Dallas Museum of Art

How Bogolanfini Became the Fabric of Our Lives

The Dallas Museum of Art's focused exhibition features the museum's recently acquired textiles by the Bamana peoples of Mali.

Bamana Mud Cloth Dallas Museum of Art
Dallas Museum of Art

From haute couture to throw pillows, mud cloth, or bogolanfini, is woven into nearly every aspect of contemporary life. But what is the origin of this elaborate dye-decorated cloth? Bamana Mud Cloth: From Mali to the World, an exhibition on view at the Dallas Museum of Art through December 4, explains the process of the cloth’s creation and traces the cultural significance of its designs.

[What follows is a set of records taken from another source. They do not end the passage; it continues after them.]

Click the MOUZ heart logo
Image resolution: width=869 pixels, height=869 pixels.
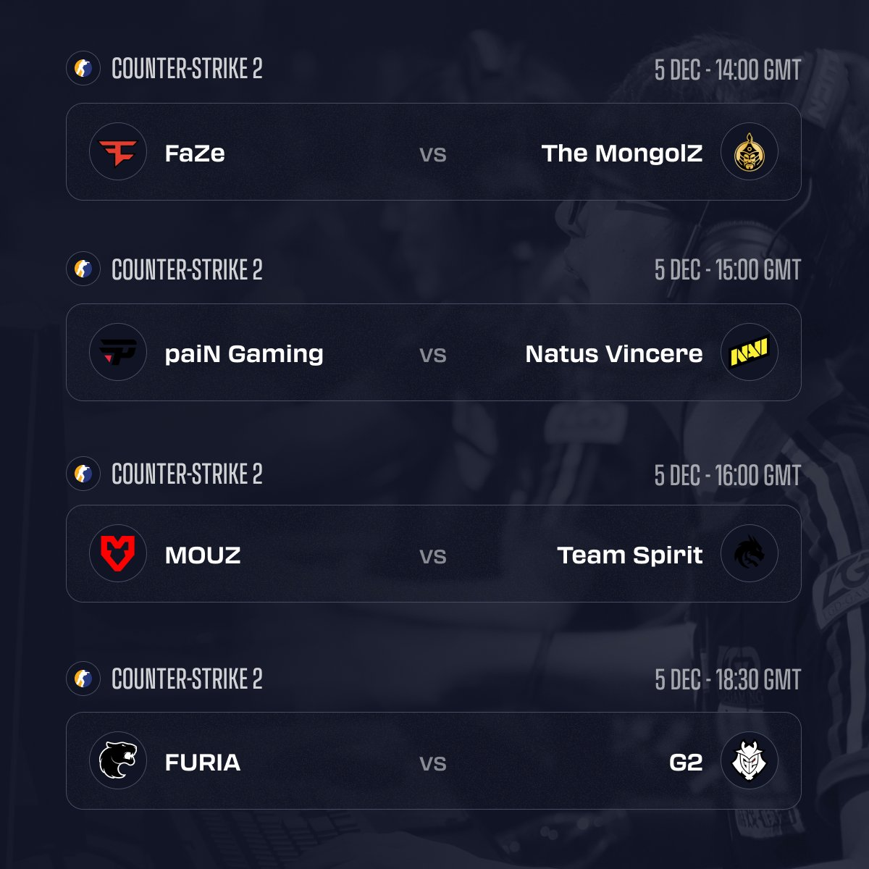[118, 554]
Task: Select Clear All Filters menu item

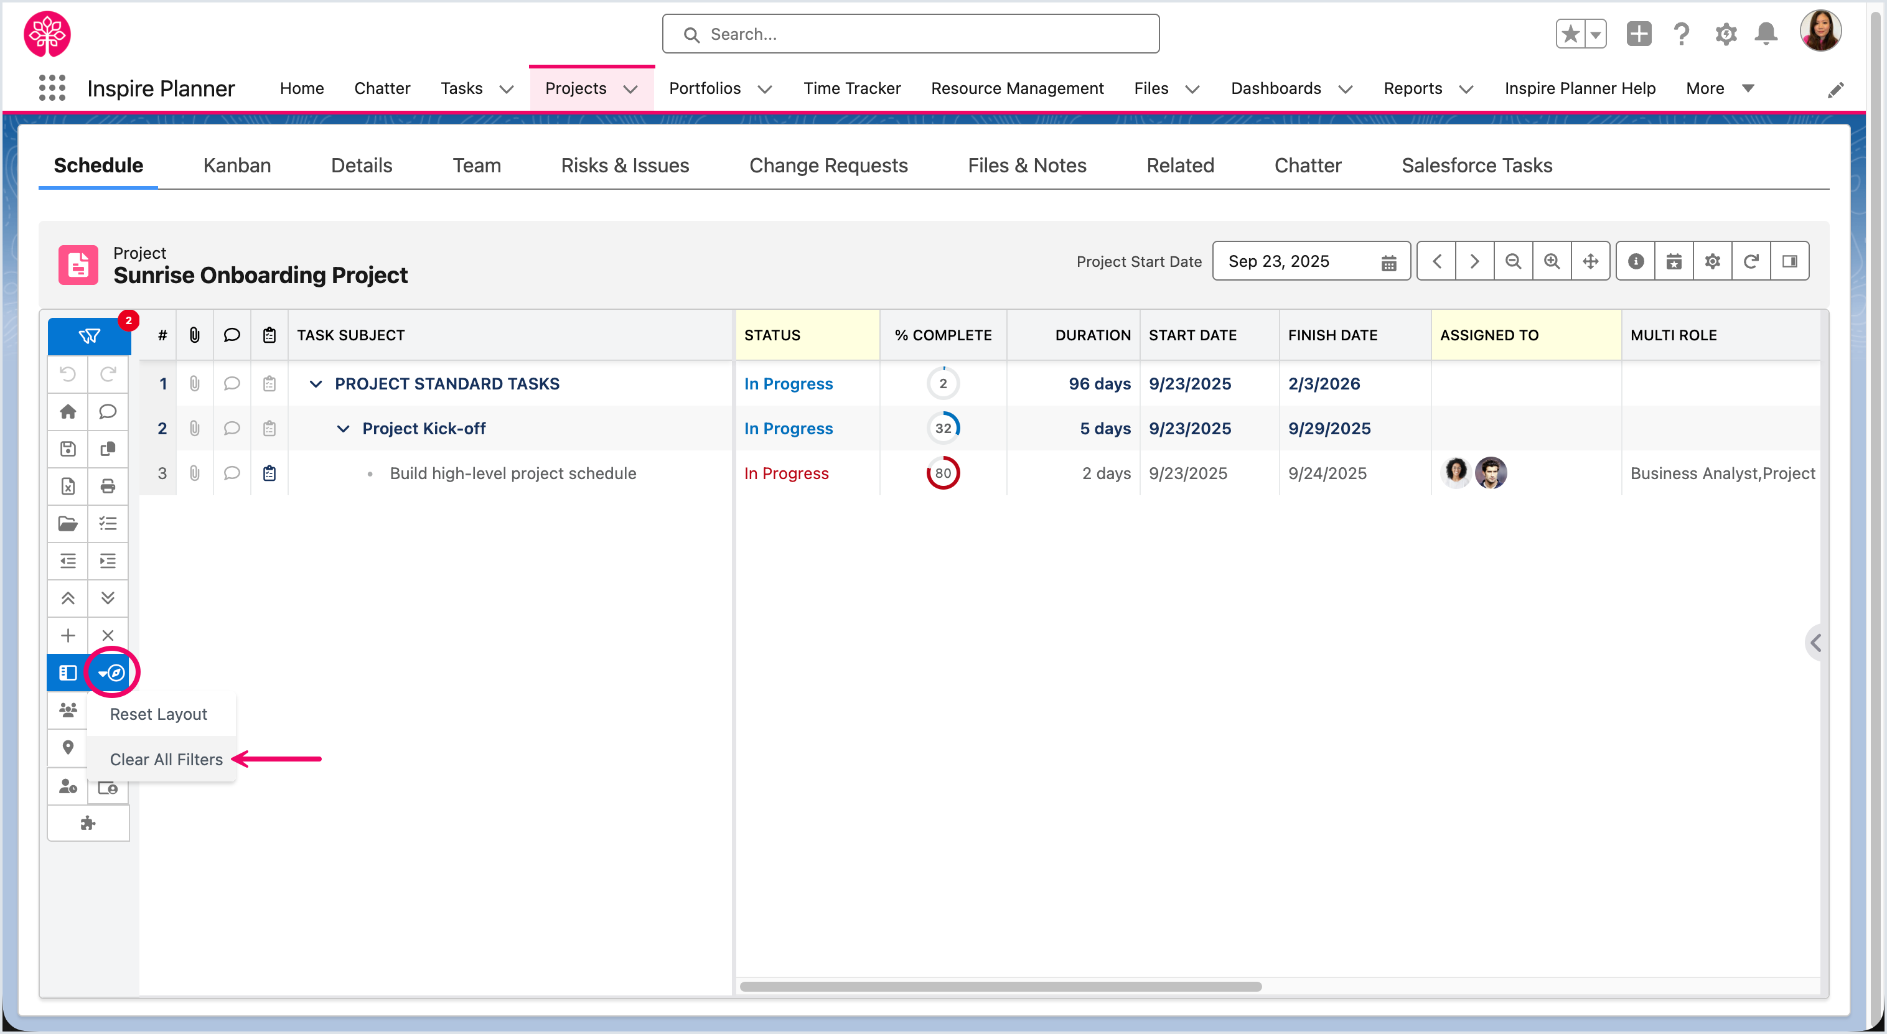Action: 166,759
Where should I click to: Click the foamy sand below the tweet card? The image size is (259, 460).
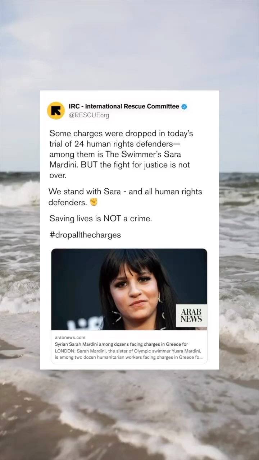(130, 413)
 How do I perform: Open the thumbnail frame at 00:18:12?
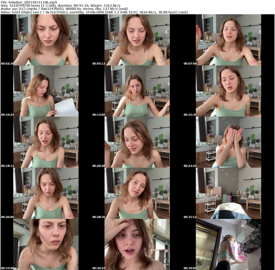click(x=46, y=142)
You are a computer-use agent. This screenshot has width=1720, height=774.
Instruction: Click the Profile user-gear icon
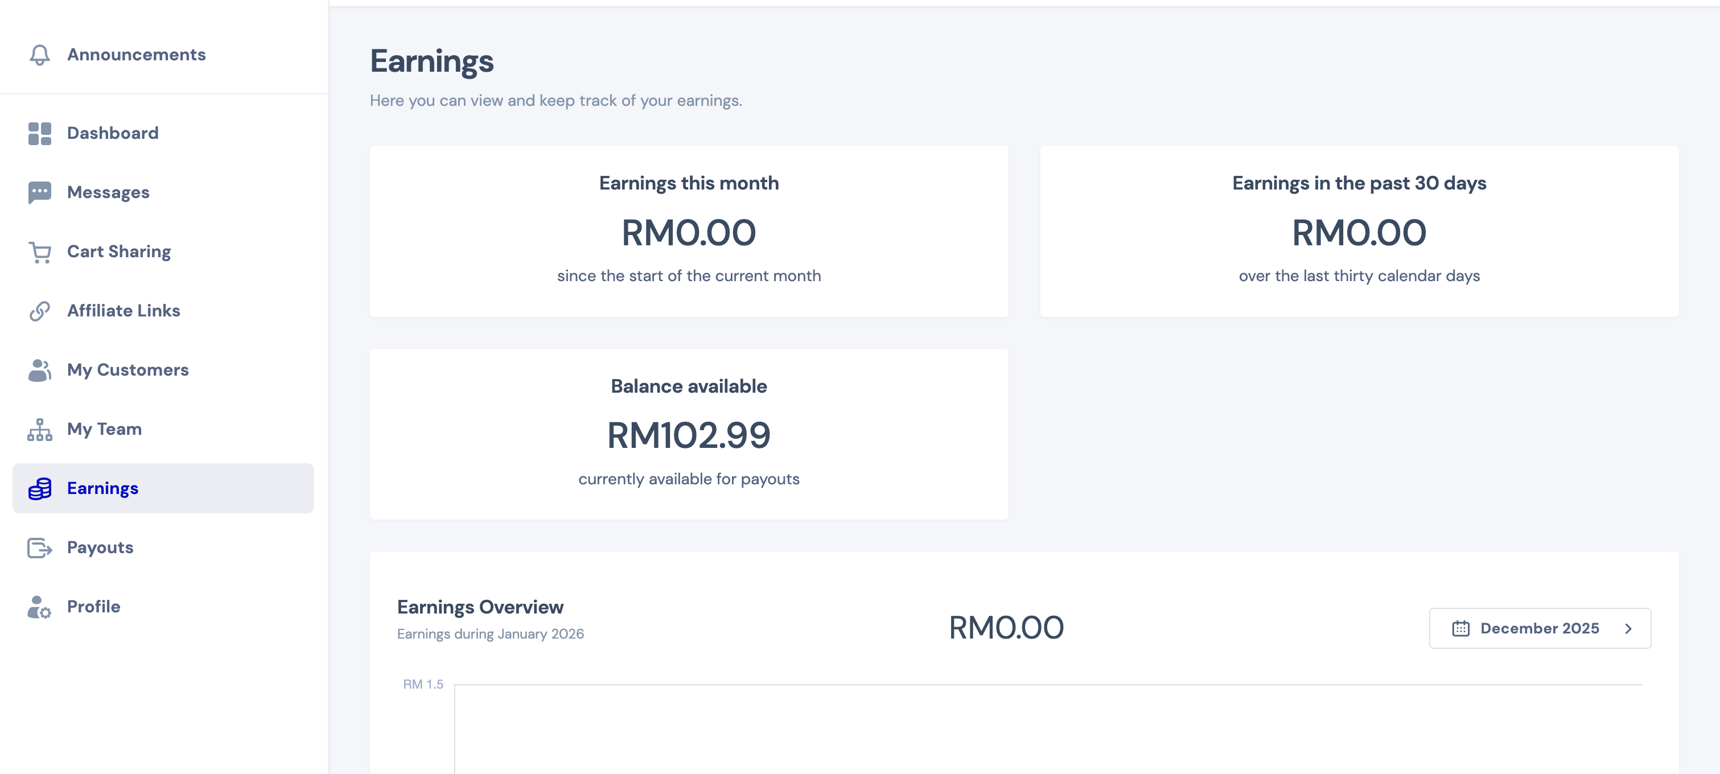[x=39, y=607]
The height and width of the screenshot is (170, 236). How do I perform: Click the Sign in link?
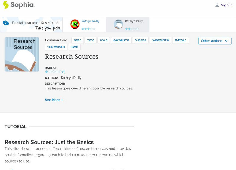[x=227, y=5]
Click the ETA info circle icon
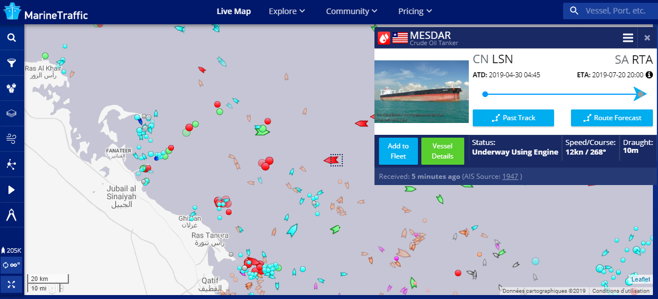The height and width of the screenshot is (299, 658). pyautogui.click(x=649, y=74)
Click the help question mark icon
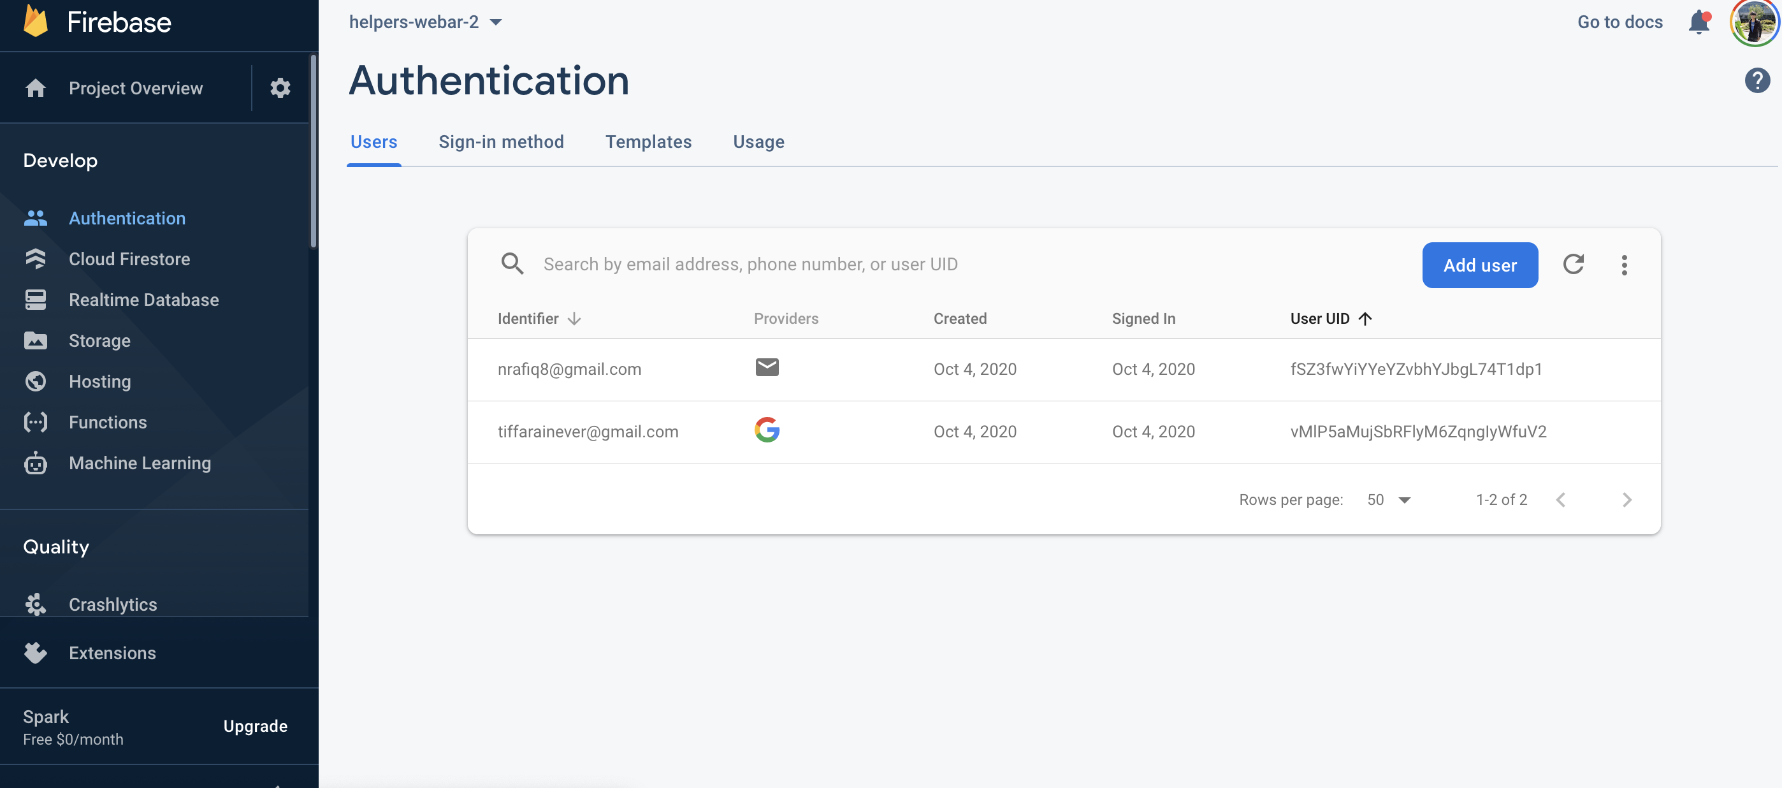This screenshot has height=788, width=1782. click(1756, 80)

The exhibition features the museum’s recently acquired textiles created by the Bamana peoples of Mali. “Mud cloth is the translation of the word the Bamana use to describe this cloth: bogolanfini,” said Dr. Roslyn A. Walker, the museum’s Senior Curator of the Arts of Africa, the Americas, and the Pacific and The Margaret McDermott Curator of African Art.

Creating the cloth is a labor-intensive process. “A woman doesn’t get up in the morning and say, ‘I’m going to make a bogolanfini cloth today.’ She had to start thinking about this the year before because the mud which is used to make the dye had to be harvested from a river or pond and then it has to ferment with some herbs and spices in there to make it work,” Walker said.

Men weave locally grown cotton into strips that are sewn together. The cloth is dyed with a solution of pounded leaves and bark. After drying in the sun, the cloth turns yellow. The artists, traditionally women, use the fermented mud dye to decorate the cloth.

Bogolanfini wrapper Dallas Museum of Art
Dallas Museum of Art
Bogolanfini wrapper, Mali, Bamana peoples, 1970–1989, cotton, natural dyes, Dallas Museum of Art, Textile Purchase Fund, 2021.10.2.1

The artists divide the cloth into three to five sections and create designs for each section. A dark background is created around the designs by alternately applying mud, drying, and washing the cloth over time. “The design is determined by the person who is going to own and wear the wrapper,” Walker said.

Men who are hunters or warriors wear tunics with designs reflecting protection. Women wear bogolanfini wrappers for important milestones in life: coming of age, consummation of marriage, childbirth, and burial.

The designs are rooted in Bamana daily life, myth, history, and philosophy. A peanut shell represents family unity and communal problem-solving. A lizard’s head signifies healing, wealth, and femininity. Small dots represent little stars. An interactive display in the exhibition allows patrons to create their own bogolanfini design using some of the Bamana people’s motifs.

While most of the cloths featured in the exhibition were made in rural areas, bogolanfini is now part of the urban culture. “In the modern world, cloths like this have been made by contemporary designers in Mali,” Walker said.

Chris Seydou, a native Malian designer who dressed many African first ladies, played an important role in exporting bogolanfini. “He ended up going to Paris and making a big splash in haute couture in the 1970s,” Walker said. “He was incorporating real African textiles in his designs and eventually, he focused on bogolanfini, focusing on specific designs and simplifying them.”

Contemporary designers around the world have been using bogolanfini motifs in their designs, rarely crediting the source of inspiration. “Norma Kamali really made the bogolanfini really popular in the United States in the 1980s,” Walker said.

Dallas Museum of Art
"Bamana Mud Cloth: From Mali to the World" showcases how contemporary designers have incorporated bogolanfini motifs into their designs.

Oscar de la Renta, Givenchy, Donna Karan and Ralph Lauren have incorporated the geometric designs into their collections. The motifs of bogolanfini are now popular in the world of home furnishings. Fixer Upper’s Joanna Gaines uses the patterns for throw pillows, upholstery, and rugs for the Waco-based Magnolia Home line. “They haven’t gone away. And they aren’t going away,” Walker said.

Walker often watches television with a camera ready to take pictures of bogolanfini designs in costumes and set designs, documenting how the patterns have seeped into the modern cultural landscape. “There are African fabrics that are part of lives. We take them for granted,” Walker said. “Especially from the 60s forward, we’ve really had African fabrics become part of what we sleep on and what we sit on.”